*Required work*
• 1. For the passage on the Breman museum, state whether each statement agrees with it, answering yes or no and quoting the words of the passage that decide the matter: (a) The museum opened in 1996. (b) The museum's permanent exhibition is devoted to the Golden Age of Comic Books. (c) The museum is located in Midtown.
• 2. Reproduce the passage on the Breman museum word for word, starting with "The museum has several" and going on through "Holocaust Years, 1933-1945.".
• 3. Summarize the passage on the Breman museum in three sentences.

*Excerpt to read*
The William Breman Jewish Heritage Museum, colloquially known as The Breman, is a cultural center in Atlanta dedicated to Jewish history, culture and arts with special emphasis on Georgia and the Holocaust. The Breman, which opened in 1996, is the largest museum of its kind in the Southeast, and it is located at the corner of 18th Street and Spring Street, across the street from the Center for Puppetry Arts, in Midtown. The museum is named for Atlanta businessman William Breman, a philanthropist active in the Jewish community of Atlanta.

== Exhibitions ==

The museum has several exhibitions, permanent and traveling, which educate visitors about Jewish values, customs and traditions. Through multimedia works such as film, music, and visual arts, exhibits explore universal themes, such as personal responsibility, community building, and cross-cultural understanding.

The museum's permanent exhibition is Absence of Humanity: The Holocaust Years, 1933-1945.

Past exhibitions have featured words and pictures by Maurice Sendak, author of Where the Wild Things Are, an exploration of the Golden Age of Comic Books, 1938–1950, and the story of Rich's department store, Return to Rich's: The Story Behind The Store.

== Research & Collections ==

Also housed at the Breman Museum are the Ida Pearle and Joseph Cuba Archives for Southern Jewish History, Savannah Jewish Archives, and Genealogy center, documenting the history of Jewish life in Georgia and the Southeast. This particular collection has personal stories and historical memorabilia. The museum has an extensive exhibition pertaining to the struggles the Jewish people endured in Poland, Germany, Czechoslovakia, and Greece before and during the Holocaust. It also tells the stories of how Holocaust survivors came to the southeast and created new lives for themselves. Also featured are oral history interviews with Holocaust survivors.

Stored dataset items:
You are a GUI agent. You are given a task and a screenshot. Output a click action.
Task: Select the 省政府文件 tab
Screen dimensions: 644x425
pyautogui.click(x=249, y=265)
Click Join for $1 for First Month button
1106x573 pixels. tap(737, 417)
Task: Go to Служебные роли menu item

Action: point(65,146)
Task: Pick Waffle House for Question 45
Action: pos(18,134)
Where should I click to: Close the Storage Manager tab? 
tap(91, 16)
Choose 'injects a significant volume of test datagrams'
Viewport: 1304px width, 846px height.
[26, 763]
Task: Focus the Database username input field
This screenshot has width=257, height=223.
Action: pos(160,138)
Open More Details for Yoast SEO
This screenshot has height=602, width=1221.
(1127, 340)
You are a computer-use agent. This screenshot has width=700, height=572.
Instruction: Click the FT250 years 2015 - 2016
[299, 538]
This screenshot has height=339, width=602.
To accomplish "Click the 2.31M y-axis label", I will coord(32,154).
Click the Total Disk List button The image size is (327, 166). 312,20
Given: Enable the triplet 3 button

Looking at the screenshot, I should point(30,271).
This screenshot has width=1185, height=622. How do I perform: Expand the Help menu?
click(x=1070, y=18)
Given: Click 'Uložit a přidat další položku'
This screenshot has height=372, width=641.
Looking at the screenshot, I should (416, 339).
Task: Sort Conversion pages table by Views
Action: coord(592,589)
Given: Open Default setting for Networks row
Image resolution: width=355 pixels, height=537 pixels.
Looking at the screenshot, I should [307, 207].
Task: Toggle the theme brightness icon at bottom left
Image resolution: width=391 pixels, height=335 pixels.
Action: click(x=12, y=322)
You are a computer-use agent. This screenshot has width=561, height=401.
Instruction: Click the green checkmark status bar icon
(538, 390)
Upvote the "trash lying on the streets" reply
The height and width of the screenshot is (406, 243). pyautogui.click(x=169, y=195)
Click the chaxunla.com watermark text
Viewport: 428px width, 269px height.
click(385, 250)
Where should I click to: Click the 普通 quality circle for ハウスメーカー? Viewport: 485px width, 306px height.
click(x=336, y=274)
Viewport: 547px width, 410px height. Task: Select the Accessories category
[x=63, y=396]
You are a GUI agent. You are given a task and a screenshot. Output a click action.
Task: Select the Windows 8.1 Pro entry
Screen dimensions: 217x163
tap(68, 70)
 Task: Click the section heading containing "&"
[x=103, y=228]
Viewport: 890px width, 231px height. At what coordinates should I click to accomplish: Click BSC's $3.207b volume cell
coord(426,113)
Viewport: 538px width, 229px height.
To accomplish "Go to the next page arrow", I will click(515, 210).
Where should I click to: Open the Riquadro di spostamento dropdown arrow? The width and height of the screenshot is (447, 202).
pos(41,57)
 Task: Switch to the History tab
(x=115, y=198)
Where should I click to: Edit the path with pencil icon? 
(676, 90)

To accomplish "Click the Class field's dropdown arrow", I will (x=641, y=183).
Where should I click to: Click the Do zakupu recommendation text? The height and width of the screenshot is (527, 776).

*Answers by item*
• 1.
(a) Yes: "The Breman, which opened in 1996"
(b) No: "The museum's permanent exhibition is Absence of Humanity: The Holocaust Years, 1933-1945."
(c) Yes: "across the street from the Center for Puppetry Arts, in Midtown"

• 2.
The museum has several exhibitions, permanent and traveling, which educate visitors about Jewish values, customs and traditions. Through multimedia works such as film, music, and visual arts, exhibits explore universal themes, such as personal responsibility, community building, and cross-cultural understanding.

The museum's permanent exhibition is Absence of Humanity: The Holocaust Years, 1933-1945.

• 3. The William Breman Jewish Heritage Museum, which opened in Atlanta in 1996 and is named for philanthropist William Breman, is a cultural center dedicated to Jewish history, culture and arts, with special emphasis on Georgia and the Holocaust. Its permanent and traveling exhibitions educate visitors about Jewish values, customs and traditions, and its permanent exhibition is Absence of Humanity: The Holocaust Years, 1933-1945. The museum also houses archives and a genealogy center documenting Jewish life in Georgia and the Southeast, along with oral history interviews with Holocaust survivors.